Moreno finished ninth, but “one of the best starts I’ve ever had in FFord” wasn’t enough for the semi-finals as he needed to finish in the top six. Fox, from 24th on the grid, managed to do just that. The race specifically for ‘Historic’ cars on Sunday didn’t go Moreno’s way either, as on a damp track he spun deep into the gravel at Paddock Hill on the opening lap.

It was still an enjoyable on-track experience all-in, and made particularly special by the old faces he got to meet over the weekend. And it reminded Moreno – whose protege Igor Fraga won the 2020 Toyota Racing Series title and as a driver coach last year was key to Kyffin Simpson’s improvements to become Formula Regional Americas champion – of the learning experience drivers get in the wingless FF1600 cars.

Simply put, Moreno thinks it’s “a mistake that has been made” with FF1600 and its international counterpart F1600 falling out of favour against Formula 4 and other winged categories as the first step on the single-seater ladder.

“People want to go to carbonfibre cars and they want to go with winged cars. They miss the learning of the mechanical grip. Like today I’ve done some mechanical grip on this car. And the kids that don’t do that, they never know what’s the difference between mechanical grip and aerodynamic grip.”
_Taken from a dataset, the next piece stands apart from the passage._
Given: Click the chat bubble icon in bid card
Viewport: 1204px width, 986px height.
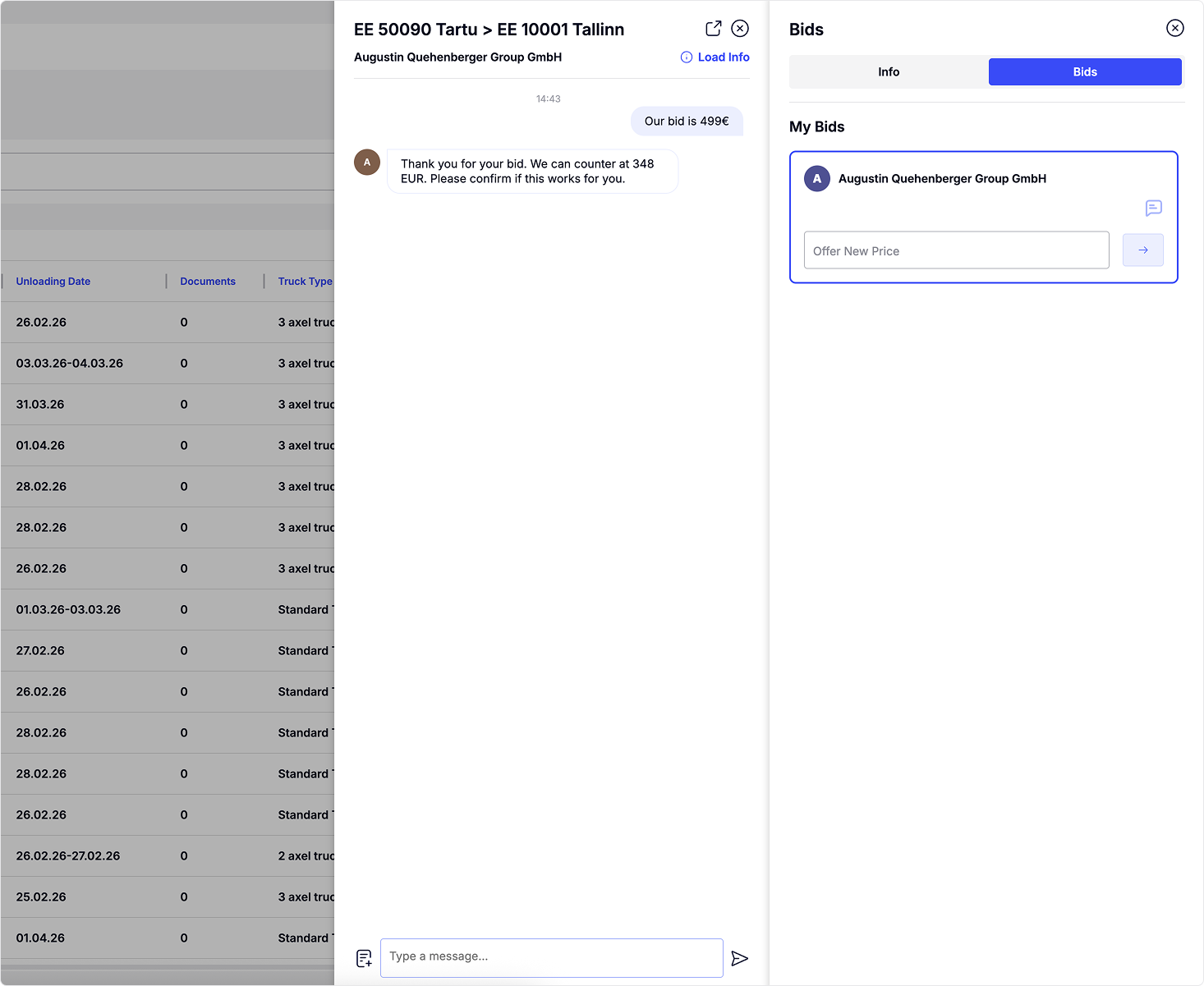Looking at the screenshot, I should [x=1153, y=209].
At this point Lewis, who after fronting Van Diemen made his own team Comtec to compete in winged series and claimed maybe the most surprising title in the history of secondary tier single-seaters in Formula Renault 3.5 in 2006, chips in:

“You know what I always say? You can’t go straight to university. You have to go to primary school. And because they took away primary school, kids aren’t as clever as they were,” he states. “I think it was a great primary school.
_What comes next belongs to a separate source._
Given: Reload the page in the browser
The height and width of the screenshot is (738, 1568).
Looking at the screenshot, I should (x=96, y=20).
“We get them from karting. They win in that, they go into F3 and they win in that, and then the good ones go bang, bang, bang [to F1]. And the ones who weren’t as good would take a bit longer, but they all would filter their way up there, and because of what they learned there. And the reason that the kids love FF1600, is because this is a good time for them. It was a happy time, it was a young time, there was no bullshit teams and hundreds of people.”

Lewis’s reference to the small-scale operations of the FF1600 paddock may have been slightly premature now that several top teams are expanding into F4. But the avenue for young drivers to graduate from FF1600 into Palmer’s new GB4 series meets Moreno’s desire that drivers learn to slide a car and learn mechanical grip before combining it with aero grip, and so can therefore distinguish between the two when chasing set-up improvements.
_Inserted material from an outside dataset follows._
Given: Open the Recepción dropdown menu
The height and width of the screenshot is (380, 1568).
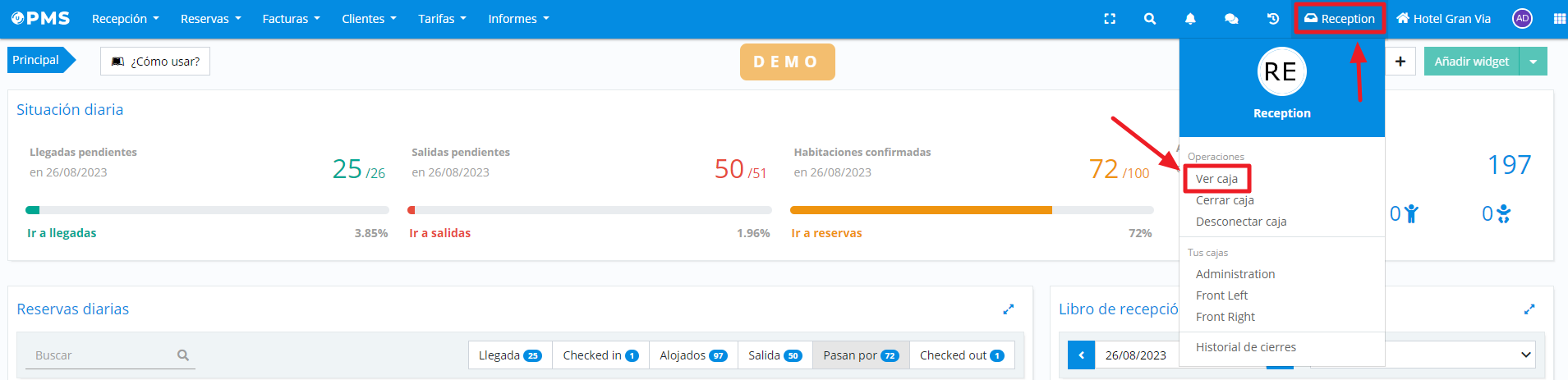Looking at the screenshot, I should point(125,19).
Rake is talked about a lot in F1, and it’s “because that’s to fine-tune the aero, from the bottom of the car” says Moreno. “And what happens is as long as they have a good team with a good package, they’ll never know.  The day they have an engineer who can’t put it all together, they can’t say anything to the engineer to direct them.

“If you learn from FF1600, it’s easier to learn, and you see where the mechanical grip comes from. You change things and you see it. And then you go to winged car, you can change the wing for the quick corners, and the mechanical for the slow corners. And they’re not doing that anymore. They’re just doing a package.”

In addition to springs and shock absorbers, rake is also a key set-up point in FF1600. But “it’s not to do with the aero” of the sleek machines. “It’s just to get the balance of the weight of the car. The rake is to do with moving the weight forward or back.”

Moreno also praises how racecraft can be developed in FF1600 thanks to how close the cars can get, continually, and with no risk of aerodynamic appendages flying off. Much like in karting with bumper penalties, race control can pick out broken nosecones on newer cars (which have small sidepods for engine cooling rather than the front scoop favoured prior to 1984) and that indicator of contact can earn penalties.

While Moreno might not be back for the next edition of the FFord Festival, a Team Brazil Scholarship programme could be in place to make sure the next young driver from his birth country can and he hopes to see far more drivers take on FF1600.